Shaun Tsakiris

Personal information
- Full name: Shaun Nikolas Tsakiris
- Date of birth: February 16, 1979 (age 46)
- Place of birth: San Jose, California, United States
- Height: 5 ft 7 in (1.70 m)
- Position(s): Midfielder

College career
- Years: Team / Apps / (Gls)
- 1997–2000: UCLA Bruins

Senior career*
- Years: Team / Apps / (Gls)
- 2001: New England Revolution / 0 / (0)
- 2002–2005: Rochester Rhinos / 42 / (1)

International career
- 1999: United States U20

Managerial career
- 2016–2018: United States U16

= Shaun Tsakiris =

American soccer player

Shaun Nikolas Tsakiris (born February 16, 1979) is an American former soccer player who played as a midfielder.

==Club career==
Tsakiris was picked by New England Revolution in 2001 MLS SuperDraft from UCLA.

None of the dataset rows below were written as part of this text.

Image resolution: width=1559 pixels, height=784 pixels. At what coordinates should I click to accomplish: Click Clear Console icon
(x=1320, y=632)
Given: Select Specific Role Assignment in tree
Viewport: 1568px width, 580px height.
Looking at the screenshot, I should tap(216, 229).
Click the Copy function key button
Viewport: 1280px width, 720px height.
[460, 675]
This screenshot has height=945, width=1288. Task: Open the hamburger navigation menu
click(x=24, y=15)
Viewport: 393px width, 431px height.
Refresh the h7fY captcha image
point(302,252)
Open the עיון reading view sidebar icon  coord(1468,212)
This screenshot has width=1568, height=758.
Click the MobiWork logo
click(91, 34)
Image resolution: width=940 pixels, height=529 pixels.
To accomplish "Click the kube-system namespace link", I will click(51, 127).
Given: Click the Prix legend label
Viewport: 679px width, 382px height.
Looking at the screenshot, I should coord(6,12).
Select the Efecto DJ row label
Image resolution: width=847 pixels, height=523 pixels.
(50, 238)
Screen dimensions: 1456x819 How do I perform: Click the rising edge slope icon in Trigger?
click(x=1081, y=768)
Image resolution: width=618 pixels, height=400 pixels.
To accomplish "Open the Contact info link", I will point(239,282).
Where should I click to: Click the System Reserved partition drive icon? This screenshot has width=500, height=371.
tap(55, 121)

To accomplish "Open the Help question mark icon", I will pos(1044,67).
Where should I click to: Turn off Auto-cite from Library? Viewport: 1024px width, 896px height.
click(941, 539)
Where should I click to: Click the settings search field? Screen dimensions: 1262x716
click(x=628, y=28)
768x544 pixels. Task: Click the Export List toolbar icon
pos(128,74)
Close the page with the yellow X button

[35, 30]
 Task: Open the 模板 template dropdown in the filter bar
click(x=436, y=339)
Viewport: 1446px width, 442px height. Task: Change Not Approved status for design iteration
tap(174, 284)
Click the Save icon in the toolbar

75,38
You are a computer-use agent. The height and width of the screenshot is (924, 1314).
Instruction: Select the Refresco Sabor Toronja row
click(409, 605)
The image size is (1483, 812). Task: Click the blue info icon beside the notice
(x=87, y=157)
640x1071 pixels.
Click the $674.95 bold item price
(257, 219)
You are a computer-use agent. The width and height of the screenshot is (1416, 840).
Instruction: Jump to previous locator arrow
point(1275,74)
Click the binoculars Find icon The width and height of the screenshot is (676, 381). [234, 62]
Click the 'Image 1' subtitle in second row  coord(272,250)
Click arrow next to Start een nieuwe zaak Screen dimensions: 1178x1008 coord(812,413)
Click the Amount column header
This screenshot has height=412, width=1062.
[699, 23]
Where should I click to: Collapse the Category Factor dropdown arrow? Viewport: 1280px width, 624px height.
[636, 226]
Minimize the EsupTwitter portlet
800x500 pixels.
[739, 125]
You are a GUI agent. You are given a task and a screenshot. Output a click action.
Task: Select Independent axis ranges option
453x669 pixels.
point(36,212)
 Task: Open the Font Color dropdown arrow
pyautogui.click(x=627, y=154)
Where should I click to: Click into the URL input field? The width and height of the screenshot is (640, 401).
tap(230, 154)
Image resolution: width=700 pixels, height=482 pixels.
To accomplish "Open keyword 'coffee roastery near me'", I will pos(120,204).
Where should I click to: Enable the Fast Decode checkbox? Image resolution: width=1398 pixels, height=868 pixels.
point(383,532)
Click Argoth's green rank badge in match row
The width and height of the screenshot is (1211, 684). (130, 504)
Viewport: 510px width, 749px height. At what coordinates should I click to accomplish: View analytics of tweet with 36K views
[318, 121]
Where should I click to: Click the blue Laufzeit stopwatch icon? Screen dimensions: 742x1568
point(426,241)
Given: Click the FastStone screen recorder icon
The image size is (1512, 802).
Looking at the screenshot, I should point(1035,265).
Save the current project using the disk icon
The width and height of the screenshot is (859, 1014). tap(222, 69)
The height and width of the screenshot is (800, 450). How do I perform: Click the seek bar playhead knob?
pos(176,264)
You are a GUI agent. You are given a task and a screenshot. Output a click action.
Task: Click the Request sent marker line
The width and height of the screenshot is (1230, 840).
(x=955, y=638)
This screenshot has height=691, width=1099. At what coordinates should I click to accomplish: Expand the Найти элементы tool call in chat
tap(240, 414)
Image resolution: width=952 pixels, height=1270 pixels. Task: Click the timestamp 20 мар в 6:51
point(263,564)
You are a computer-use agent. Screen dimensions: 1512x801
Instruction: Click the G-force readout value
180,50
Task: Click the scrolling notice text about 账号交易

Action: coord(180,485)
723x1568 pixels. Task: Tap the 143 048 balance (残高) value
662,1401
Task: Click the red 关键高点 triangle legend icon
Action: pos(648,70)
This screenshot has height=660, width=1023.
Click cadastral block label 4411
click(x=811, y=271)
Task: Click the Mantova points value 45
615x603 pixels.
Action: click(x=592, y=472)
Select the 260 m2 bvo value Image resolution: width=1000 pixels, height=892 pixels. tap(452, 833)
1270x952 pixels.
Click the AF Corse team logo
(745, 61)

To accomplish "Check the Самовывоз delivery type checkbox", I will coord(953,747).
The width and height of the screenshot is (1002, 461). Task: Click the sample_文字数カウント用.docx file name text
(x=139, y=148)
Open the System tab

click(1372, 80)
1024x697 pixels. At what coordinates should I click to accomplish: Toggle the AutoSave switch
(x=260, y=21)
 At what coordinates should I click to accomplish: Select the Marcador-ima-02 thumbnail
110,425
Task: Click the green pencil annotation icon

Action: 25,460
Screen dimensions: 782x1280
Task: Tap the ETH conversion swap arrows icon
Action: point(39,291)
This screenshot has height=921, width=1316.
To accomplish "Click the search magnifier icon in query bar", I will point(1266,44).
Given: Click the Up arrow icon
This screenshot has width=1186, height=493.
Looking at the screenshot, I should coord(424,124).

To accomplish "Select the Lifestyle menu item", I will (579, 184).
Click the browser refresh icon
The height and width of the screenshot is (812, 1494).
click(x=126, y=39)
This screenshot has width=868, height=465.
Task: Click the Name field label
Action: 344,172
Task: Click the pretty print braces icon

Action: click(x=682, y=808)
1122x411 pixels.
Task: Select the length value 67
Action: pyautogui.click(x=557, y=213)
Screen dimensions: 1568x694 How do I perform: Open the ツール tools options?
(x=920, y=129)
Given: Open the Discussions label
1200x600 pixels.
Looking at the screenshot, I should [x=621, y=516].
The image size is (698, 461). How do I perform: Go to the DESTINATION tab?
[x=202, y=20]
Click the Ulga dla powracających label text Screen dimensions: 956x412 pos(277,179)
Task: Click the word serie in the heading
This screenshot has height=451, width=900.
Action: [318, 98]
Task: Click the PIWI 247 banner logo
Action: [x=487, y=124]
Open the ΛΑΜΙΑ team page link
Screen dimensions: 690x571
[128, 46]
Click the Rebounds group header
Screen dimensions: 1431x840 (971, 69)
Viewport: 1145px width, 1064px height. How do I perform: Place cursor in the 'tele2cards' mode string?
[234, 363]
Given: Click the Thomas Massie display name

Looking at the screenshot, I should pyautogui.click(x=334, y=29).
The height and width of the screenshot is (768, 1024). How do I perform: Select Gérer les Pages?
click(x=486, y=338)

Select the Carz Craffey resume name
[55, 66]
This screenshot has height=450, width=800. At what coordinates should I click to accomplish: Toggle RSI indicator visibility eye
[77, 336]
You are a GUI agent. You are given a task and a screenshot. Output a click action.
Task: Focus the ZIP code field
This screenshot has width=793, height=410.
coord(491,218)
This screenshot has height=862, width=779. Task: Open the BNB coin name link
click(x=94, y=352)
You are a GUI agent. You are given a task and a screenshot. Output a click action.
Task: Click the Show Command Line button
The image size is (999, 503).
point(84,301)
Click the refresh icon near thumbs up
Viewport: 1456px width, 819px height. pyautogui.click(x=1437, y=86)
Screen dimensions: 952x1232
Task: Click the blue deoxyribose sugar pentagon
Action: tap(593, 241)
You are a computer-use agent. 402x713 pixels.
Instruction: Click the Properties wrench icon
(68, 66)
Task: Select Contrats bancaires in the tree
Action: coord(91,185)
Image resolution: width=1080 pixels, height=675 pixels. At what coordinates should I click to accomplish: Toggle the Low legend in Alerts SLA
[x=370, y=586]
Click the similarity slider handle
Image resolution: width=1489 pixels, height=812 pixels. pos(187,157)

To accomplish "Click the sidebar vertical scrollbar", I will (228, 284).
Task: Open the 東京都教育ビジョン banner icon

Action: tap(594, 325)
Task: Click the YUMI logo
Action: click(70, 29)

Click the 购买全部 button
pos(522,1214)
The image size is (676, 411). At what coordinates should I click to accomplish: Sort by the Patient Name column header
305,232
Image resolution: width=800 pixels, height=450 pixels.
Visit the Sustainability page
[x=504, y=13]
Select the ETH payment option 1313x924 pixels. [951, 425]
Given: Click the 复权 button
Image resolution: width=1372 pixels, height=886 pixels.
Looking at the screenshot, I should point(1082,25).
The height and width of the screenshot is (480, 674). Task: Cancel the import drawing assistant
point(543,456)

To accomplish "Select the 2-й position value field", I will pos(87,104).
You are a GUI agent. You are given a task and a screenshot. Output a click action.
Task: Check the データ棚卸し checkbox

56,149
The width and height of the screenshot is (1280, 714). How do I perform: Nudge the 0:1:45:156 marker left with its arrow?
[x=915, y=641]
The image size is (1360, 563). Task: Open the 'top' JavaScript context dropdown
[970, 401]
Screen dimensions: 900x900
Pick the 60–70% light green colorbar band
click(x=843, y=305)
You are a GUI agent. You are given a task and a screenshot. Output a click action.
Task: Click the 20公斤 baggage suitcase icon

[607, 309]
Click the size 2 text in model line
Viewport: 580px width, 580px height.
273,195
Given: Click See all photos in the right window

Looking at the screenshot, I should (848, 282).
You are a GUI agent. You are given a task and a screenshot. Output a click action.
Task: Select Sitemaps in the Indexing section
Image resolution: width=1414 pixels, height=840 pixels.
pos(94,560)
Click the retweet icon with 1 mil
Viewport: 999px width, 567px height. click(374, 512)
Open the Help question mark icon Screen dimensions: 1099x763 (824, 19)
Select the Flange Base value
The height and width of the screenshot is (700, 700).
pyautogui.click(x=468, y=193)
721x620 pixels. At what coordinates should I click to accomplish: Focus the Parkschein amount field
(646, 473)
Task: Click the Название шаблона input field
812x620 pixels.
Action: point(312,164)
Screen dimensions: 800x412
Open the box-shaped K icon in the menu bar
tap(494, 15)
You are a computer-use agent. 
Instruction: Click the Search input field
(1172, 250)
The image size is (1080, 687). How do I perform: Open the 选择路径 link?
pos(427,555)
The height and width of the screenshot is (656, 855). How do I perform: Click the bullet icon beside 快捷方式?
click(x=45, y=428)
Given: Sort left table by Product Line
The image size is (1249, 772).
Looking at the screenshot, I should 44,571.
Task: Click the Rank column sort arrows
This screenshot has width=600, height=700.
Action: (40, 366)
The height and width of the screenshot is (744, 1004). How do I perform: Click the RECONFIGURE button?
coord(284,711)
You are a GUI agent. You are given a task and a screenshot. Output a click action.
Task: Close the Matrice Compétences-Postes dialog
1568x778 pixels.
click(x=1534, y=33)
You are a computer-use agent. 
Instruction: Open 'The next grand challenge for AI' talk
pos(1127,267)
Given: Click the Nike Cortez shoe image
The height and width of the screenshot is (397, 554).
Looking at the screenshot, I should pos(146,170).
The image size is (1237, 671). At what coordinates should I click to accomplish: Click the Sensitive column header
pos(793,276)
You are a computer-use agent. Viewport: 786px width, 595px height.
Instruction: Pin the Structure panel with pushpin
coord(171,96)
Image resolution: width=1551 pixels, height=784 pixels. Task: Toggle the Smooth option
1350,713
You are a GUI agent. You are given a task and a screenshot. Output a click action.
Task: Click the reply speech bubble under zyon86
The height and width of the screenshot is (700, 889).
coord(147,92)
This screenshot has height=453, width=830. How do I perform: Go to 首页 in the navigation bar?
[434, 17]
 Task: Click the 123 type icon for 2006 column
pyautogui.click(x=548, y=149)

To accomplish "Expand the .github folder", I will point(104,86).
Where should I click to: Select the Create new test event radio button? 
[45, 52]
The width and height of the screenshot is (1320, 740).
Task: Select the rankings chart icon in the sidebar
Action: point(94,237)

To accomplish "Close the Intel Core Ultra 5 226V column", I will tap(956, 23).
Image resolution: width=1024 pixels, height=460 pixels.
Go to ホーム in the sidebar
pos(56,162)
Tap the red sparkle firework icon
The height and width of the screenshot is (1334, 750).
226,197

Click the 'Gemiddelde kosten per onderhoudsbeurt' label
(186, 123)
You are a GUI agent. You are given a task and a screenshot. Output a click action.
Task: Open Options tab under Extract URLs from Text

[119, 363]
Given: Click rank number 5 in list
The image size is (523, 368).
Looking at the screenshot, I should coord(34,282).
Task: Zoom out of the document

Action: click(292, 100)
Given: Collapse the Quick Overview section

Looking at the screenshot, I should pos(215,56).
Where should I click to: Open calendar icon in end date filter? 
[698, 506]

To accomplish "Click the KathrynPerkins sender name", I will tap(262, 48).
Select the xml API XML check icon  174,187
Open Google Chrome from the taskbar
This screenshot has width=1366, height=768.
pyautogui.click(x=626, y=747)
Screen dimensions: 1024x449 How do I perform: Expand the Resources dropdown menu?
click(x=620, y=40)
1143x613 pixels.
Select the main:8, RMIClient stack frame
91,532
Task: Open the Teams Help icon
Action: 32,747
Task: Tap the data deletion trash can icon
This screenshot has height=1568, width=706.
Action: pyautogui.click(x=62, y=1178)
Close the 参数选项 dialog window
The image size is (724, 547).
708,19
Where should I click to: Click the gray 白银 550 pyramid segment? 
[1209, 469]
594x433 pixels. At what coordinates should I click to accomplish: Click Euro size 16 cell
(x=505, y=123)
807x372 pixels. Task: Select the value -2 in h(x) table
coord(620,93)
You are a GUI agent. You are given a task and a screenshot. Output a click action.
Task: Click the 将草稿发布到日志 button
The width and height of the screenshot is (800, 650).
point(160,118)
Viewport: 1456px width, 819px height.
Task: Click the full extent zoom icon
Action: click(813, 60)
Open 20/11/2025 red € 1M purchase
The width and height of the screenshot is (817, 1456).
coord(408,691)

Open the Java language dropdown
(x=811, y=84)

In 2002, he signed with Rochester Rhinos, where he played for three seasons in USL A-League.

==International career==
Tsakiris was part of the United States U20 that participated in the 1999 FIFA World Youth Championship.

==Managerial career==
Tsakiris is currently Technical Director at Los Gatos United Soccer Club.